» **Exercise directions**
Give only the number of lines in the records below that contain the word "dialog".

» **Records for the exercise**

****************************************

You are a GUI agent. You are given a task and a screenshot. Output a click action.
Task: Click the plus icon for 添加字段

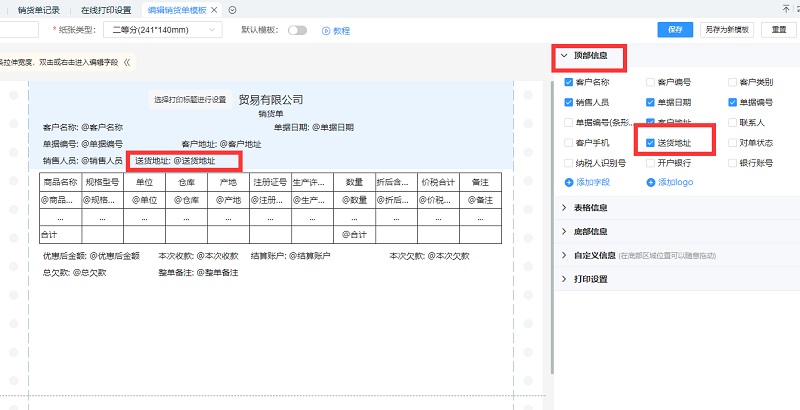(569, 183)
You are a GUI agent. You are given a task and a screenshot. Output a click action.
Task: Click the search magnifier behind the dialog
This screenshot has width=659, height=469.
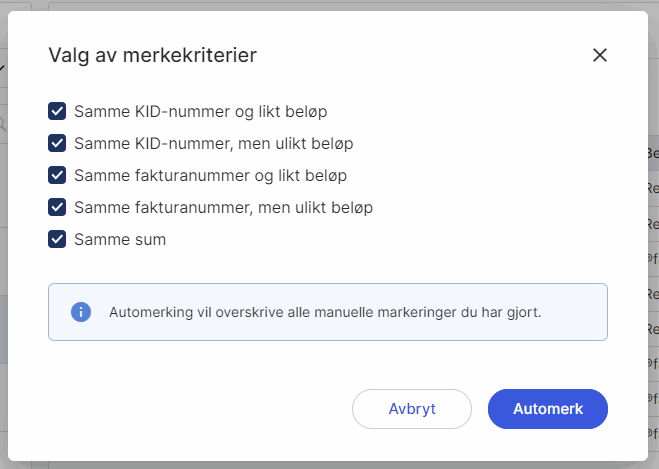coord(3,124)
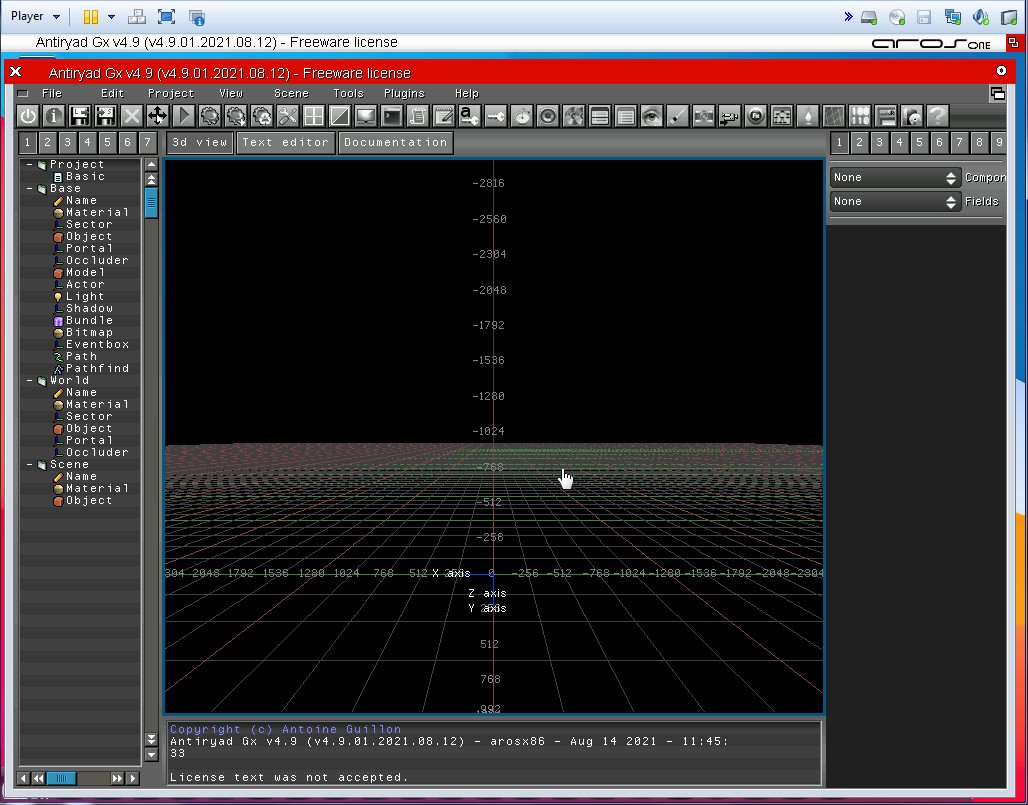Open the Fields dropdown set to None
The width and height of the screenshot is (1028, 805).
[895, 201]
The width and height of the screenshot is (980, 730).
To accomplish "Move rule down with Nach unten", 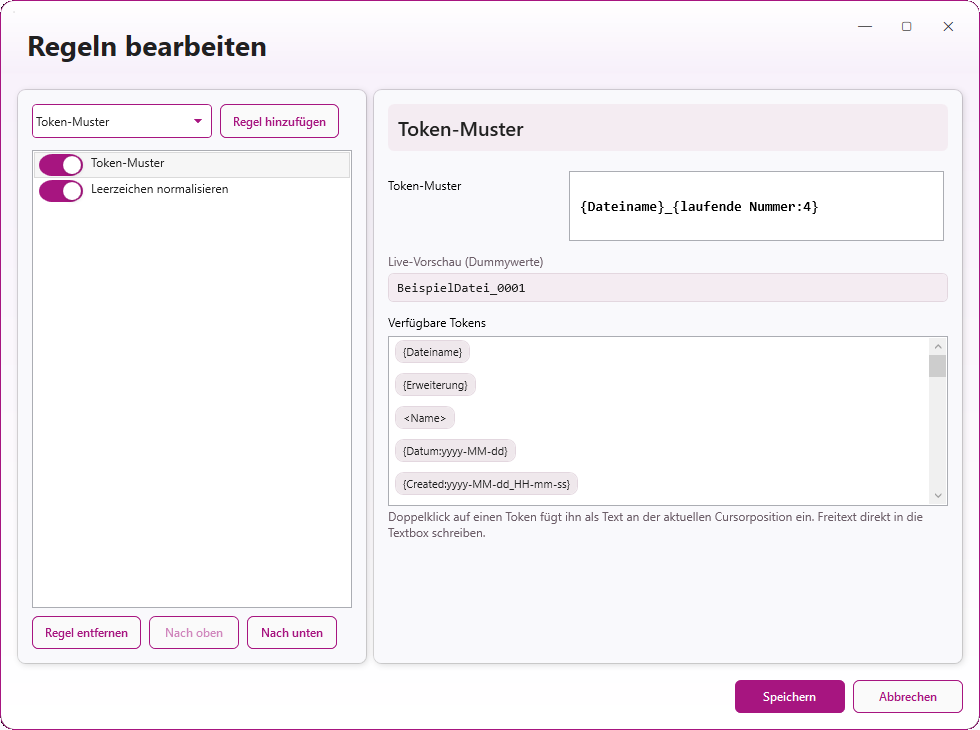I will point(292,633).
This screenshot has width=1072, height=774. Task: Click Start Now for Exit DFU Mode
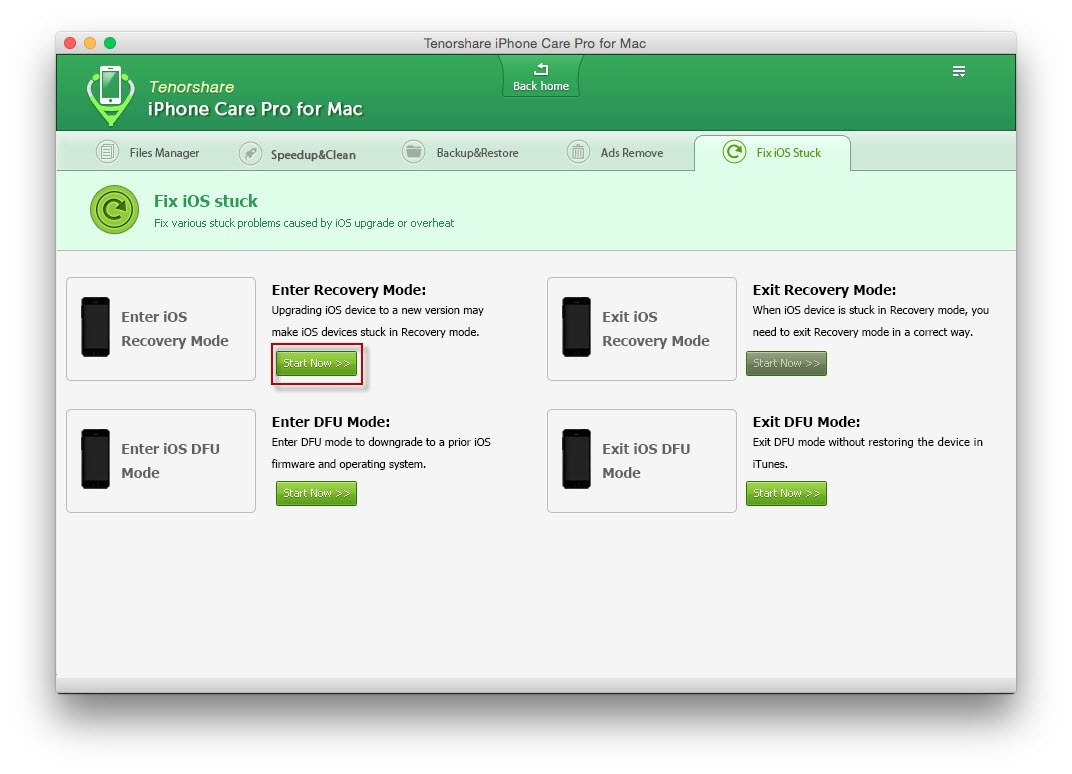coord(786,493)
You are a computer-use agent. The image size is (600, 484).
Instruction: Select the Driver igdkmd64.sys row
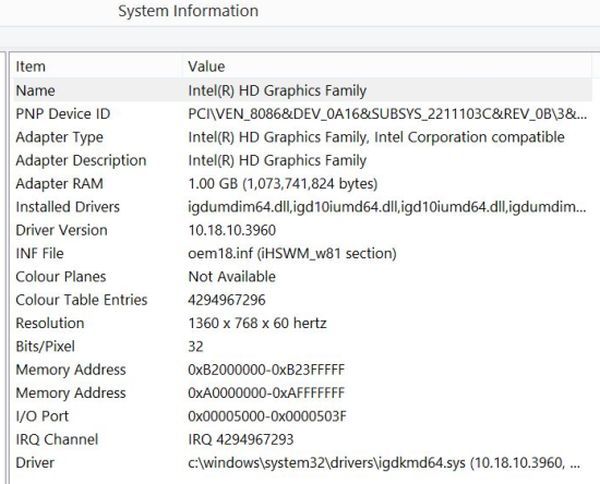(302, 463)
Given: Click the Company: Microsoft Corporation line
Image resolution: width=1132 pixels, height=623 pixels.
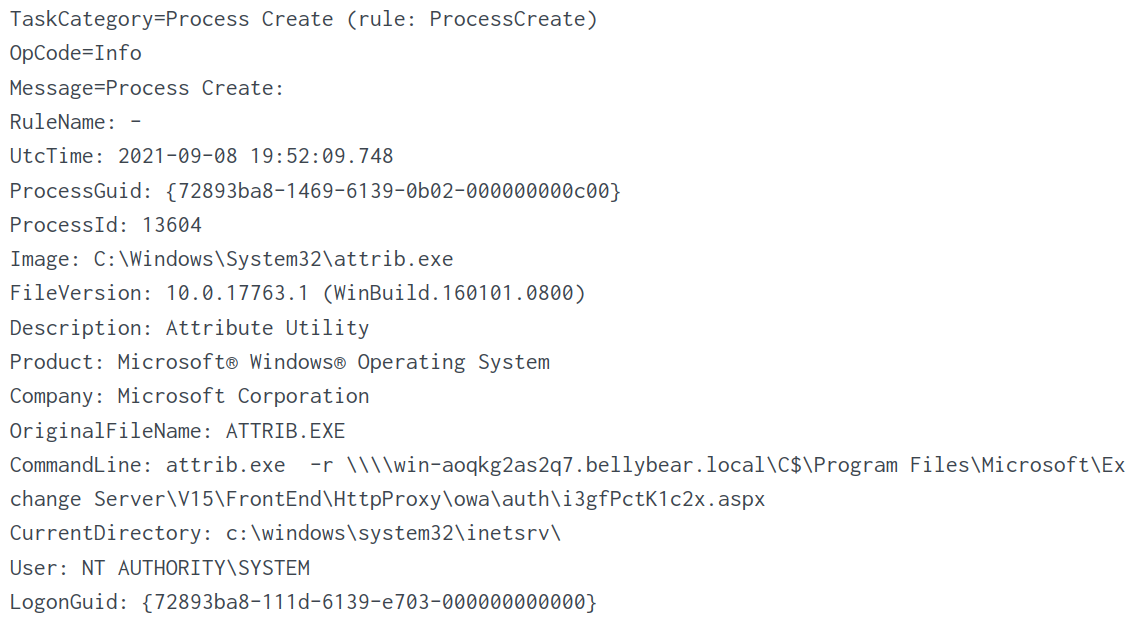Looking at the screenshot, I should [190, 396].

****************************************

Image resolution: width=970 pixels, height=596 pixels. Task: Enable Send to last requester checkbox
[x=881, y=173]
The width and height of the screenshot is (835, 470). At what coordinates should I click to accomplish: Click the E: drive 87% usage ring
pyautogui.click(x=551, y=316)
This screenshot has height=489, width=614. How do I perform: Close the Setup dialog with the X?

****************************************

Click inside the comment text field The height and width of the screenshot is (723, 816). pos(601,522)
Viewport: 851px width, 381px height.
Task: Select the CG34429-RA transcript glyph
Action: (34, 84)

****************************************

» **Task answer**
2